- Born: Gholam Ghaus Z
- Arrested: Afghanistan
- Released: 2008
- Status: released

= Gholam Ghaus Z. =

Gholam Ghaus Z.
was a German citizen wrongly imprisoned for over four months in the Bagram Theater Internment Facility in Afghanistan.
According to Der Spiegel Gholam Z. is of Afghan background and was arrested when visiting Afghan relatives. According to Deutsche Welle he is from the German city of Wuppertal.

Der Spiegel reports that the 41-year-old Gholam Z. had taken early retirement, due to medical problems.
A second Der Spiegel report states that his Kabul relatives told him that, as a German citizen, he could shop in the supermarket in the American base in Kabul without any problems:

Gholam Z. borrowed a relative's car to go on, what a security expert called, his "fatal shopping trip." He planned to buy a razor, among other items. According to his version of events, he drove up to the military base on Jan. 4, showed the guard his German passport and was then allowed to pass through several security checkpoints without incident.

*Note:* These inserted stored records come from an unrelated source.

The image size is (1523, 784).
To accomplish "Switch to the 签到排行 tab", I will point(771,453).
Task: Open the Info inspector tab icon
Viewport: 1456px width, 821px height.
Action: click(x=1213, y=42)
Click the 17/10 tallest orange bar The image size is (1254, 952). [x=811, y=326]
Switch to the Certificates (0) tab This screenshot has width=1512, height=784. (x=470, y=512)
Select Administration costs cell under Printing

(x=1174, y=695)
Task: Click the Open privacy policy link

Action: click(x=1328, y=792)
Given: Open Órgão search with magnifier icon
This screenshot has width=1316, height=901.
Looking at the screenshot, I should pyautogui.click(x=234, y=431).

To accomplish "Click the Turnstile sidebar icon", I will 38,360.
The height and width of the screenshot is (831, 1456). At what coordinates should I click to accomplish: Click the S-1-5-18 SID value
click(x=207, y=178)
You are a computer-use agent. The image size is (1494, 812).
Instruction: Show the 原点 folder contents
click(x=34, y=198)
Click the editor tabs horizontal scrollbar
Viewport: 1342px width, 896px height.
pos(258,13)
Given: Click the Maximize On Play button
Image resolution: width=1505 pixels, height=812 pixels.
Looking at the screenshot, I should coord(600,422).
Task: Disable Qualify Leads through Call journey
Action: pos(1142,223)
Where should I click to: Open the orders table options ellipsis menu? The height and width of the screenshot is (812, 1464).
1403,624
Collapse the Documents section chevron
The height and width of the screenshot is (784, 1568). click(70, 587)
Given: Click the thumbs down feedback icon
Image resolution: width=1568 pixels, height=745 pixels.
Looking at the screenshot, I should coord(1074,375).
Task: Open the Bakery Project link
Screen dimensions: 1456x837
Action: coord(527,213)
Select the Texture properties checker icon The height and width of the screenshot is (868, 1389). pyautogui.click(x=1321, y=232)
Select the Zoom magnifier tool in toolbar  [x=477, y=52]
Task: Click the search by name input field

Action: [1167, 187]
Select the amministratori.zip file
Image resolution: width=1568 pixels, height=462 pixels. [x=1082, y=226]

It reported that German security officials who investigated his background in Germany, and who interviewed him in Afghanistan, were satisfied that there was no evidence of any tie to terrorism. Nevertheless, the USA told German officials that he could not be released unless Germany provided assurances of measures that amounted to "round the clock surveillance".

Der Spiegel reported that the USA had been holding Gholam Ghaus Z. for approximately four months, and that his continued detention had been putting a strain on the relationship between Germany and the USA.
Der Spiegel compared his detention to that of Murat Kurnaz.

After talks with United States Secretary of State Condoleezza Rice, German Foreign Minister Frank-Walter Steinmeier stated:

"We hope that we can soon bring this case to a happy ending."

On 2008-05-31, Der Spiegel reports that Gholam Ghaus Z. finally was released and brought to Germany.